Salesforce Einstein Makes Bold Claims With First AI Technologies

It’s been a busy few months for the new crew of data scientists at Salesforce’s artificial intelligence division, Salesforce Einstein, who have already published four research papers. They claim to have remade the way that computers read and understand language in the process. Sounds a bit arrogant to claim so much, but they do have some results to back it up.

When it introduced Einstein in September, Salesforce promised to embed AI across its cloud services, such as building predictive models for how to manage each client in its customer relationship management (CRM) database. Salesforce Einstein is starting with tools to dig through the innumerable records of interactions between companies and their customers. Keyword search only gets you so far with so many records, so Salesforce focused first on natural language processing (NLP) tools to understand the documents.

“Generally, AI is very open, and it’s moving at a very rapid pace,” says Richard Socher, the chief scientist at Salesforce.

The science gets complex pretty quickly, but the gist of Salesforce’s claims is that it has found more ways to compare documents to each other, and common questions that users might ask, so that the AI can better understand what people are looking for and where to find it. The company also says it has found a way to speed up all this work by making better use of parallel processing—a growing trend in AI that has so far been used most in image recognition. Salesforce submitted several of its papers to ICLR 2017, a machine-learning conference in April next year. Submissions won’t be reviewed and approved (or rejected) until February, so there’s no outside expert opinion yet on if Salesforce has really delivered on its promises.

The biggest promise may come from a mouthful of a method called a Dynamic Coattention Network for Question Answering (or DCN), which focuses on the interplay between the documents people are searching for and the questions they are most likely to ask. Salesforce’s system learns about documents not only by scanning them but also by taking hints about what’s in the documents based on the questions people ask of them. “This model can really reinterpret a document through the lens of specific questions,” says Socher. “But also sometimes [it] can understand the question in a new light given that this is the most likely document that might include the answer.”

The best evidence that this works would be the latest results of the Stanford Question Answering Dataset (SQuAD)—a reading comprehension test for computers based on articles from Wikipedia. Salesforce’s team currently has the top spot on the leaderboard, but SQuAD is a pretty new test, just launched in June.

Example from SQuAD of parsing of an article in order to answer the question “When was the current parliament of Scotland convened?”

Another claimed advance is called the Pointer Sentinel Mixture Model. It’s basically a computerized version of the advice we give children to “use context clues” when they are reading and come across a word they don’t know. The system can point to unknown words, such as foreign terms or unusual names, and figure out what they are based on how they are discussed in a document. Socher offers the example of Srini Tallapragada, Salesforce’s president of technology. The system doesn’t know ahead of time what a “Srini” is, but can figure it out because “Srini” shows up near words like “president of technology” and “Salesforce.”

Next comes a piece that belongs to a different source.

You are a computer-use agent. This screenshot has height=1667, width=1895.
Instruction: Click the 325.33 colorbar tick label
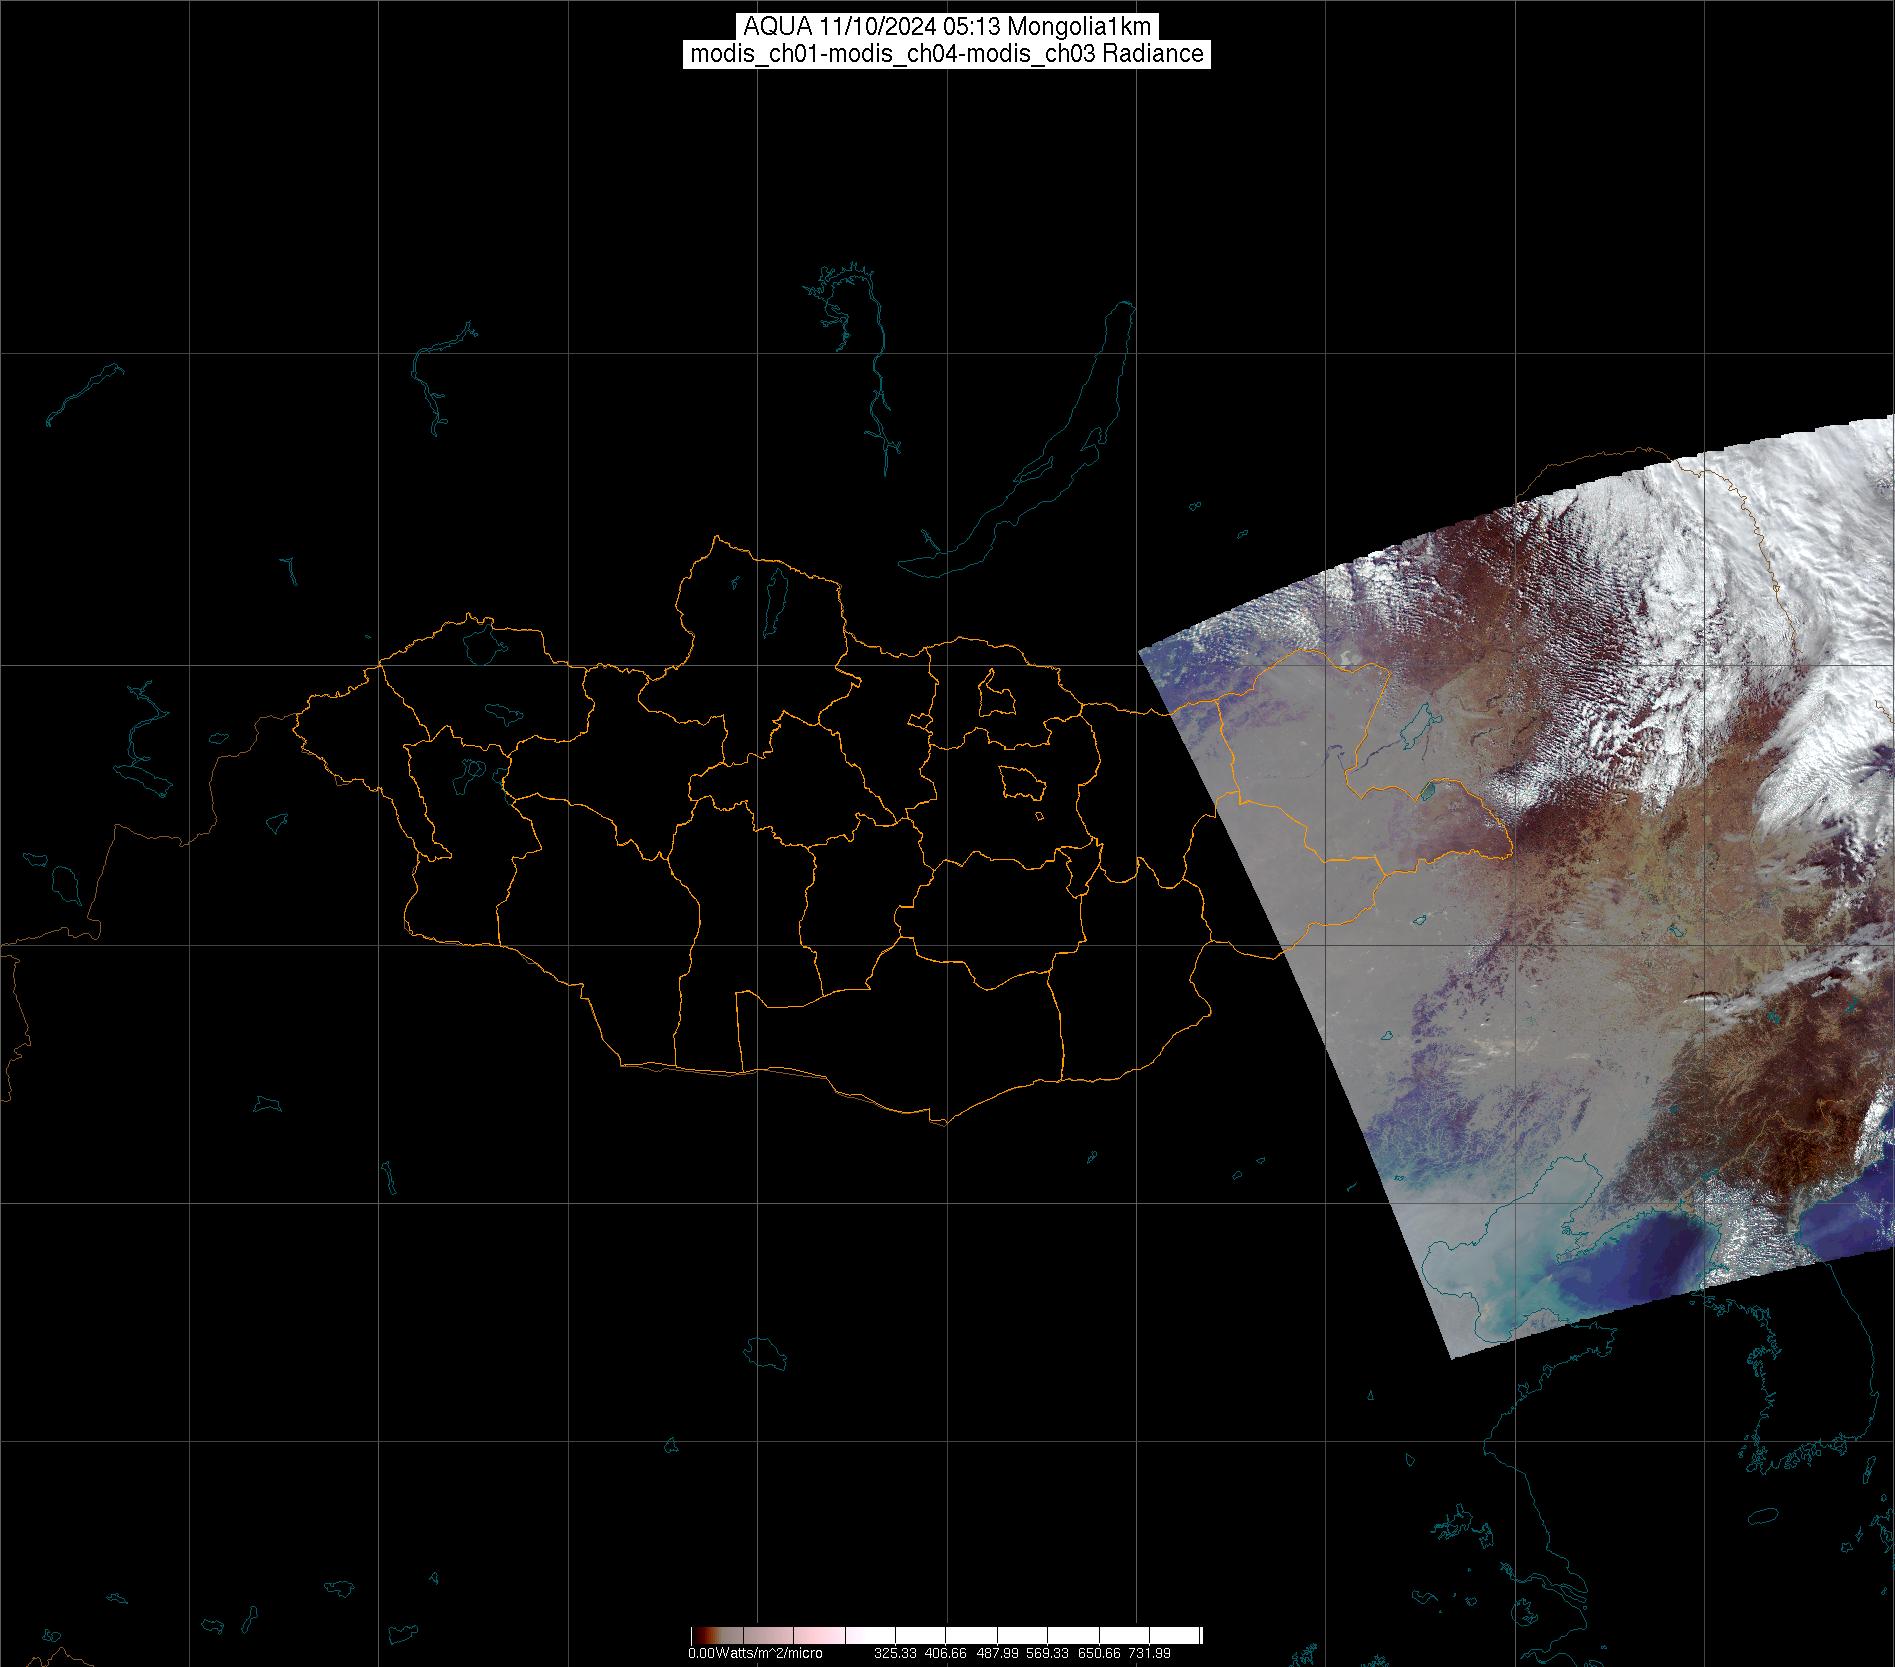895,1653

The other two claims have to do with efficiency. Salesforce says it has developed a single AI system that can do the work of several systems handling different aspects of language analysis. “Imagine you have a search bar, and you also have a live chat messenger where someone can ask a question, and you also have an FAQ, and now you also want to have a translation system for expanding your website to different countries,” says Socher. Their new system can do all that at once, he says.

Finally, Salesforce claims to have merged traditional natural language processing with methods used in visual recognition systems. The latter make heavy use of parallel processing on graphics cards to speed up operations. (Graphics card maker Nvidia, for instance, now has a nice side business building what it calls AI supercomputers.)

Salesforce’s bold claims in language AI are yet to be reviewed by experts, so the (academic) jury is still out. But Salesforce is a business, not a university. So the real test of the technologies will come from its users.